----- ENTRIES SHOWN
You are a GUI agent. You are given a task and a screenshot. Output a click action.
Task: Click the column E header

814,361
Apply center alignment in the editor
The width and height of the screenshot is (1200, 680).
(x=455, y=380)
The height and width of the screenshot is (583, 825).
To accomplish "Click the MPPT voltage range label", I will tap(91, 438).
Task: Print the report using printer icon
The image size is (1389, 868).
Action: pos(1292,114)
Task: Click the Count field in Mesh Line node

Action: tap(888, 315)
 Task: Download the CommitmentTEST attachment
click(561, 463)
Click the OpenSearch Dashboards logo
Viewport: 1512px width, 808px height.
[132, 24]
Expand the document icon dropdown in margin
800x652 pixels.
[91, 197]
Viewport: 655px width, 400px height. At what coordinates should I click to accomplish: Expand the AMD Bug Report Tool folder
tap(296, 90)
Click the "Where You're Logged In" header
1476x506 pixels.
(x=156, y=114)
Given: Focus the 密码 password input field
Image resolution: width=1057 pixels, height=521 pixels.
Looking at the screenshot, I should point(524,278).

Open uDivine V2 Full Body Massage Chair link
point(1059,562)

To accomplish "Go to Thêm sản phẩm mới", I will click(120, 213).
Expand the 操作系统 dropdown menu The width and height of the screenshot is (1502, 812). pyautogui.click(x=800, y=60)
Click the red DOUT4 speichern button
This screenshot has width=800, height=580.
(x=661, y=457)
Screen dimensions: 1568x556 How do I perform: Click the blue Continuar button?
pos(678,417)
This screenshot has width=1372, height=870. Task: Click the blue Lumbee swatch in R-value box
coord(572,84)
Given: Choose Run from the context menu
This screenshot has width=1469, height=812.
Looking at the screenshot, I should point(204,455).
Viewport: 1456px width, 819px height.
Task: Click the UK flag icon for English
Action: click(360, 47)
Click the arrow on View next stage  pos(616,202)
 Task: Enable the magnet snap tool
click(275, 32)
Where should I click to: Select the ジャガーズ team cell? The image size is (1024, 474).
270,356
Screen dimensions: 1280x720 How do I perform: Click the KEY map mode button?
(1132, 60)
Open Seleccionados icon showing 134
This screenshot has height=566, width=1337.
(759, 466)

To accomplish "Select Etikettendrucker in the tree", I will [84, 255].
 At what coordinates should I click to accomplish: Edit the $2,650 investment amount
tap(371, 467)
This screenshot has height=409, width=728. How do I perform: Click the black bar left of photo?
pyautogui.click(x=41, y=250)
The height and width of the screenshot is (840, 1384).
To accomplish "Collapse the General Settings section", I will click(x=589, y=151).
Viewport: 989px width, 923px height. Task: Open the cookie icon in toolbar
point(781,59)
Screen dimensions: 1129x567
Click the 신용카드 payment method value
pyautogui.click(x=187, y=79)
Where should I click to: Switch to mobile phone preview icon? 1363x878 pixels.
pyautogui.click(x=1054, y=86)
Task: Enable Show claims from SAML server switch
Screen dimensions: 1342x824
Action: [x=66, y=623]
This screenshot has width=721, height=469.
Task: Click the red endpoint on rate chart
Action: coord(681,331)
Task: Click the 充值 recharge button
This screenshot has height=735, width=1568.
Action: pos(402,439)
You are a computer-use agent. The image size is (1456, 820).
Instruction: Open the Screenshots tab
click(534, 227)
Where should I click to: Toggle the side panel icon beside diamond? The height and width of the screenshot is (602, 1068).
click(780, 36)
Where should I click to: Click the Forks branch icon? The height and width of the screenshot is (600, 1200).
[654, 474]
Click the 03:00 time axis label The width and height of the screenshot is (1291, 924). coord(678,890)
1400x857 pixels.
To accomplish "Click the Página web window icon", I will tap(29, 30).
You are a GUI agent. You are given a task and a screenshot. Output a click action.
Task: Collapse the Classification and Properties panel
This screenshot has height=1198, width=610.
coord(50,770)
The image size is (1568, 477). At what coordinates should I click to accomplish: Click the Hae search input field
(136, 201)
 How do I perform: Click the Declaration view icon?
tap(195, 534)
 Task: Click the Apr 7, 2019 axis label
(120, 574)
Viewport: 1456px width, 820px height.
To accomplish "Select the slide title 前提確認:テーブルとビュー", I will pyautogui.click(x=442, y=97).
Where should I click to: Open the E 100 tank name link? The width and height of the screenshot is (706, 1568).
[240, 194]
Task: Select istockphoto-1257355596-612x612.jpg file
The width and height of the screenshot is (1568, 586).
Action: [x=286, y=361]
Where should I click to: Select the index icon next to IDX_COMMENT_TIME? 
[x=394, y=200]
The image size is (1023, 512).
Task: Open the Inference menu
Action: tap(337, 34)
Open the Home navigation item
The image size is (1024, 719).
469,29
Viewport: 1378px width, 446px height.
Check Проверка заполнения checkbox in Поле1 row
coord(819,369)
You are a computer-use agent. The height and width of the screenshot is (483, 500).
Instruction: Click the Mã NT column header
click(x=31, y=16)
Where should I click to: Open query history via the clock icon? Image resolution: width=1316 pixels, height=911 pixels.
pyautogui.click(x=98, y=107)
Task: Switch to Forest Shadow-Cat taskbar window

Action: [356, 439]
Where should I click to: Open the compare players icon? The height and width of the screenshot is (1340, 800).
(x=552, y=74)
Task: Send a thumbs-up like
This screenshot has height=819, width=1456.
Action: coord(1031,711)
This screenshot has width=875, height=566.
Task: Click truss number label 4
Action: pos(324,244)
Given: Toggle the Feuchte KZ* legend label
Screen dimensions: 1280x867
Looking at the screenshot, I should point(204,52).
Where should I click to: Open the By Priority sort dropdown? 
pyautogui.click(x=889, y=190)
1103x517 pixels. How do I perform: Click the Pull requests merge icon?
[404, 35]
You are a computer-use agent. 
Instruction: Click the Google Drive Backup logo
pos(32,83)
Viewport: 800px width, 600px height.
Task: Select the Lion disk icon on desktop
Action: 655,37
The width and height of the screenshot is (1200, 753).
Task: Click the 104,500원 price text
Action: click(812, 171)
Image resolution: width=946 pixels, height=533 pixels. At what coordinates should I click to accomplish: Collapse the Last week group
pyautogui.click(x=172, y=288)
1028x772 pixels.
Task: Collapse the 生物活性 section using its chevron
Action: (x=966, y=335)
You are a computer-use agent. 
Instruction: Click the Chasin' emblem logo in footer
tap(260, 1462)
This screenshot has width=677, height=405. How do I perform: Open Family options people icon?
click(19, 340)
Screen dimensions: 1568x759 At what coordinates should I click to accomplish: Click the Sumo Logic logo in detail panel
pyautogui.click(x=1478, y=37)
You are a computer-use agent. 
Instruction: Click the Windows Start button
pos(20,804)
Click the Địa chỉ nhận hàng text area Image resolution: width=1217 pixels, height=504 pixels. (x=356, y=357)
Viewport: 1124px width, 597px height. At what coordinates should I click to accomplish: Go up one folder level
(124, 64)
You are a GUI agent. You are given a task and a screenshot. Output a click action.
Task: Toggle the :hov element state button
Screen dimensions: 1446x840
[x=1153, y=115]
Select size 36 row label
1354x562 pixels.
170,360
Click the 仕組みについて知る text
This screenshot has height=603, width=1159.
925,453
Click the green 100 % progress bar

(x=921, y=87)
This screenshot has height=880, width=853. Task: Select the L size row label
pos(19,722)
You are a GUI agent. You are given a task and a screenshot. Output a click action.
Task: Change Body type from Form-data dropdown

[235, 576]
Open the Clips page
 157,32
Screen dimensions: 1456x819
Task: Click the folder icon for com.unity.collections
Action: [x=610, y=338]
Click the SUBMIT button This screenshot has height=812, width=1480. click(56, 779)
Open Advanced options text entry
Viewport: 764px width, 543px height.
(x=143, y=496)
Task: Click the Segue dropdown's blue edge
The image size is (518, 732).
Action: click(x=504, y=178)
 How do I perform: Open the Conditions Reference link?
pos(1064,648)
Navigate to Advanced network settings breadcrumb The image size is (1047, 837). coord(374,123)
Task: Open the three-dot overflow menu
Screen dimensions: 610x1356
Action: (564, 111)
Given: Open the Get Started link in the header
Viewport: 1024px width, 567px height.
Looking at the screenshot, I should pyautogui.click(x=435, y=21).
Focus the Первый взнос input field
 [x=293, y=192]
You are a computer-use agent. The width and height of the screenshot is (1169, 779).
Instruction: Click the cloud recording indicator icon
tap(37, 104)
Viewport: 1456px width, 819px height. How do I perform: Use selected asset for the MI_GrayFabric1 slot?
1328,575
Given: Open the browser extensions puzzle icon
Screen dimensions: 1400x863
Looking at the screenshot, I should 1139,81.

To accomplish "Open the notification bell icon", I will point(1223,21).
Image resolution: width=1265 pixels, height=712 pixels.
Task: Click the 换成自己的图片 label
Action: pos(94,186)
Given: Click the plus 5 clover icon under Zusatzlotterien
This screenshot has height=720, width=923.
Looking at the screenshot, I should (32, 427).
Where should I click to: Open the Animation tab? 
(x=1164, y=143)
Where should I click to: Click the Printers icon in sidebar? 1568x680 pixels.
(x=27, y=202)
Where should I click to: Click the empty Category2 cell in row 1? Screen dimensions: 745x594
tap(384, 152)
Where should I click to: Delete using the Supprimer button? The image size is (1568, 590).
----------
[WHAT YOU WILL DO] Rewrite the lines from the one containing "Given: Open the Get" through the one containing "[x=293, y=192]", inclusive, with "input field" changed to "text box" and nothing else altered.

[SOLUTION FOR THIS TASK]
Given: Open the Get Started link in the header
Viewport: 1024px width, 567px height.
Looking at the screenshot, I should pyautogui.click(x=435, y=21).
Focus the Первый взнос text box
 [x=293, y=192]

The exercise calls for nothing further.